EXERCISE GOAL: Would you return the material below exactly, with no line left out?

TASK DATA:
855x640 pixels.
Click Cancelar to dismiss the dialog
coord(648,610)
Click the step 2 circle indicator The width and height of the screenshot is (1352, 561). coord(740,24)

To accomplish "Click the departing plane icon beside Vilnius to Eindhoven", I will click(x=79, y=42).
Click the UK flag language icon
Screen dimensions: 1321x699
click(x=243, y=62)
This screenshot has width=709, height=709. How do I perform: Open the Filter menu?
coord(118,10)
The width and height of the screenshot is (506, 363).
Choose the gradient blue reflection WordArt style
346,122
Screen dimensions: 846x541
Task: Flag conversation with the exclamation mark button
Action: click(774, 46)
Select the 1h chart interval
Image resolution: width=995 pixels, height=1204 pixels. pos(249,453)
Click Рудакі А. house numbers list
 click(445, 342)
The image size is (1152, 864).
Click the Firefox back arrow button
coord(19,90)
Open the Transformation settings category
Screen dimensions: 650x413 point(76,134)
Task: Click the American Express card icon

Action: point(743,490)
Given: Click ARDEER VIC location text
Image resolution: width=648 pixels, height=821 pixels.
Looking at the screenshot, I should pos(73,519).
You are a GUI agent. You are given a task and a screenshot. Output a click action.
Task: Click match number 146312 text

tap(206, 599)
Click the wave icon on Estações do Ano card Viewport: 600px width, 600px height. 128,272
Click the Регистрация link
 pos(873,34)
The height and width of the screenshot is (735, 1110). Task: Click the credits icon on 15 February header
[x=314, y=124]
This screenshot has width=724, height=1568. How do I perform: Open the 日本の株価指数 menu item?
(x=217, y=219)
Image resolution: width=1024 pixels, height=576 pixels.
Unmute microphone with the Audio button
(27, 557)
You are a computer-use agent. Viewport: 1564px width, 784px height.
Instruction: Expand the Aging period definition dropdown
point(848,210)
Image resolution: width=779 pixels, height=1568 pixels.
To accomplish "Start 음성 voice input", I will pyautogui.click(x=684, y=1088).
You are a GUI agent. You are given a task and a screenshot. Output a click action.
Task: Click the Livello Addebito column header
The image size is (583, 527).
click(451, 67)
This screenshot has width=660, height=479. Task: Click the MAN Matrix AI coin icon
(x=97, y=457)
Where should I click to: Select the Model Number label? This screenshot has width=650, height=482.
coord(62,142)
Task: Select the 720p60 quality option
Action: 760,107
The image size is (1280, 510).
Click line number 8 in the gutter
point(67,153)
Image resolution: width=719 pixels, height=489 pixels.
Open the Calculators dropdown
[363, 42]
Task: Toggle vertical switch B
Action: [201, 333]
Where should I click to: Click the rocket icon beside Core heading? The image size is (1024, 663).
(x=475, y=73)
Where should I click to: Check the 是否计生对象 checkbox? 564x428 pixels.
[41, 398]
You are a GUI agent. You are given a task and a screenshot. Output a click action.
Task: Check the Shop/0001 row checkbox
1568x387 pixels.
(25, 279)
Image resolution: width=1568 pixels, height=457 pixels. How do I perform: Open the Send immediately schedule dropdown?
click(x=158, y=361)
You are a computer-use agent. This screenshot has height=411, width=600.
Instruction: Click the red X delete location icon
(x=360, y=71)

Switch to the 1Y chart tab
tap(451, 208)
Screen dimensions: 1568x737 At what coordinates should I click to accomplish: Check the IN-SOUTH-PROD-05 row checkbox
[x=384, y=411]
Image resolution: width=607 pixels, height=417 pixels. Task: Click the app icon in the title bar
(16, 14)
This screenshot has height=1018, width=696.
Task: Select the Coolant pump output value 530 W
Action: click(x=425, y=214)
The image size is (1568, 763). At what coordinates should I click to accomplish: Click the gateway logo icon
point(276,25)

ANSWER BOX:
855x640 pixels.
Click Cancelar to dismiss the dialog
coord(648,610)
Click the step 2 circle indicator The width and height of the screenshot is (1352, 561). coord(740,24)

To accomplish "Click the departing plane icon beside Vilnius to Eindhoven", I will click(x=79, y=42).
Click the UK flag language icon
Screen dimensions: 1321x699
click(x=243, y=62)
This screenshot has width=709, height=709. How do I perform: Open the Filter menu?
coord(118,10)
The width and height of the screenshot is (506, 363).
Choose the gradient blue reflection WordArt style
346,122
Screen dimensions: 846x541
Task: Flag conversation with the exclamation mark button
Action: click(774, 46)
Select the 1h chart interval
Image resolution: width=995 pixels, height=1204 pixels. pos(249,453)
Click Рудакі А. house numbers list
 click(445, 342)
The image size is (1152, 864).
Click the Firefox back arrow button
coord(19,90)
Open the Transformation settings category
Screen dimensions: 650x413 point(76,134)
Task: Click the American Express card icon

Action: point(743,490)
Given: Click ARDEER VIC location text
Image resolution: width=648 pixels, height=821 pixels.
Looking at the screenshot, I should pos(73,519).
You are a GUI agent. You are given a task and a screenshot. Output a click action.
Task: Click match number 146312 text

tap(206, 599)
Click the wave icon on Estações do Ano card Viewport: 600px width, 600px height. 128,272
Click the Регистрация link
 pos(873,34)
The height and width of the screenshot is (735, 1110). Task: Click the credits icon on 15 February header
[x=314, y=124]
This screenshot has width=724, height=1568. How do I perform: Open the 日本の株価指数 menu item?
(x=217, y=219)
Image resolution: width=1024 pixels, height=576 pixels.
Unmute microphone with the Audio button
(27, 557)
You are a computer-use agent. Viewport: 1564px width, 784px height.
Instruction: Expand the Aging period definition dropdown
point(848,210)
Image resolution: width=779 pixels, height=1568 pixels.
To accomplish "Start 음성 voice input", I will pyautogui.click(x=684, y=1088).
You are a GUI agent. You are given a task and a screenshot. Output a click action.
Task: Click the Livello Addebito column header
The image size is (583, 527).
click(451, 67)
This screenshot has width=660, height=479. Task: Click the MAN Matrix AI coin icon
(x=97, y=457)
Where should I click to: Select the Model Number label? This screenshot has width=650, height=482.
coord(62,142)
Task: Select the 720p60 quality option
Action: 760,107
The image size is (1280, 510).
Click line number 8 in the gutter
point(67,153)
Image resolution: width=719 pixels, height=489 pixels.
Open the Calculators dropdown
[363, 42]
Task: Toggle vertical switch B
Action: [201, 333]
Where should I click to: Click the rocket icon beside Core heading? The image size is (1024, 663).
(x=475, y=73)
Where should I click to: Check the 是否计生对象 checkbox? 564x428 pixels.
[41, 398]
You are a GUI agent. You are given a task and a screenshot. Output a click action.
Task: Check the Shop/0001 row checkbox
1568x387 pixels.
(25, 279)
Image resolution: width=1568 pixels, height=457 pixels. How do I perform: Open the Send immediately schedule dropdown?
click(x=158, y=361)
You are a computer-use agent. This screenshot has height=411, width=600.
Instruction: Click the red X delete location icon
(x=360, y=71)

Switch to the 1Y chart tab
tap(451, 208)
Screen dimensions: 1568x737 At what coordinates should I click to accomplish: Check the IN-SOUTH-PROD-05 row checkbox
[x=384, y=411]
Image resolution: width=607 pixels, height=417 pixels. Task: Click the app icon in the title bar
(16, 14)
This screenshot has height=1018, width=696.
Task: Select the Coolant pump output value 530 W
Action: click(x=425, y=214)
The image size is (1568, 763). At what coordinates should I click to accomplish: Click the gateway logo icon
point(276,25)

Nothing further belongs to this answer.